══ Supplied data
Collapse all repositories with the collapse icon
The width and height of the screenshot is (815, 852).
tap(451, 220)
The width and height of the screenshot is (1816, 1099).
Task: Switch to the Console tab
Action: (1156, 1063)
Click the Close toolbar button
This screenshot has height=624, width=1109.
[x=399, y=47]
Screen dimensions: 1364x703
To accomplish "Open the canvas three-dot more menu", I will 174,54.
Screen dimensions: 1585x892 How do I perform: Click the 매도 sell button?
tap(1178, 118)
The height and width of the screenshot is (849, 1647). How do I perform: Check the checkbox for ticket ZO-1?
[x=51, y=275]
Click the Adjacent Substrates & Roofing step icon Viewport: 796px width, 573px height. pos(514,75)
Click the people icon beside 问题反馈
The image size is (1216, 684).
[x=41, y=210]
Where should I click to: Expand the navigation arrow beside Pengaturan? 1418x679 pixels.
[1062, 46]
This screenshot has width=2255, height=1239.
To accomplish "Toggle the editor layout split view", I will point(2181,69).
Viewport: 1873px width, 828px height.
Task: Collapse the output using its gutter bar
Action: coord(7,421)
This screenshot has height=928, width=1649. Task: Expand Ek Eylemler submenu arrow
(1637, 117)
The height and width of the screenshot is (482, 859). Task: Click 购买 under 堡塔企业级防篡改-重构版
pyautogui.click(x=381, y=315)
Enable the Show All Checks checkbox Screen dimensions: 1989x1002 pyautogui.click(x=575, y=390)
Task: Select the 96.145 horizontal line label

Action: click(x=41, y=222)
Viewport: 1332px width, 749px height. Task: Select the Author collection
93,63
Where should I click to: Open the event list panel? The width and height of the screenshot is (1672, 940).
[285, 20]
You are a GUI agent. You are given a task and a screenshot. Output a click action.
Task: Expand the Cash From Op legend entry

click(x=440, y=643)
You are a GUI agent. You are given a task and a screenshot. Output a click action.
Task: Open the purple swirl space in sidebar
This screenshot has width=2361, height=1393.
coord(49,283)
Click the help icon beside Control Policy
════
| Task item |
All of the data must be set down again exactly.

| Result |
Collapse all repositories with the collapse icon
The width and height of the screenshot is (815, 852).
tap(451, 220)
The width and height of the screenshot is (1816, 1099).
Task: Switch to the Console tab
Action: (1156, 1063)
Click the Close toolbar button
This screenshot has height=624, width=1109.
[x=399, y=47]
Screen dimensions: 1364x703
To accomplish "Open the canvas three-dot more menu", I will 174,54.
Screen dimensions: 1585x892 How do I perform: Click the 매도 sell button?
tap(1178, 118)
The height and width of the screenshot is (849, 1647). How do I perform: Check the checkbox for ticket ZO-1?
[x=51, y=275]
Click the Adjacent Substrates & Roofing step icon Viewport: 796px width, 573px height. pos(514,75)
Click the people icon beside 问题反馈
The image size is (1216, 684).
[x=41, y=210]
Where should I click to: Expand the navigation arrow beside Pengaturan? 1418x679 pixels.
[1062, 46]
This screenshot has width=2255, height=1239.
To accomplish "Toggle the editor layout split view", I will point(2181,69).
Viewport: 1873px width, 828px height.
Task: Collapse the output using its gutter bar
Action: coord(7,421)
This screenshot has height=928, width=1649. Task: Expand Ek Eylemler submenu arrow
(1637, 117)
The height and width of the screenshot is (482, 859). Task: Click 购买 under 堡塔企业级防篡改-重构版
pyautogui.click(x=381, y=315)
Enable the Show All Checks checkbox Screen dimensions: 1989x1002 pyautogui.click(x=575, y=390)
Task: Select the 96.145 horizontal line label

Action: click(x=41, y=222)
Viewport: 1332px width, 749px height. Task: Select the Author collection
93,63
Where should I click to: Open the event list panel? The width and height of the screenshot is (1672, 940).
[285, 20]
You are a GUI agent. You are given a task and a screenshot. Output a click action.
Task: Expand the Cash From Op legend entry

click(x=440, y=643)
You are a GUI agent. You are given a task and a screenshot. Output a click action.
Task: Open the purple swirl space in sidebar
This screenshot has width=2361, height=1393.
coord(49,283)
Click the help icon beside Control Policy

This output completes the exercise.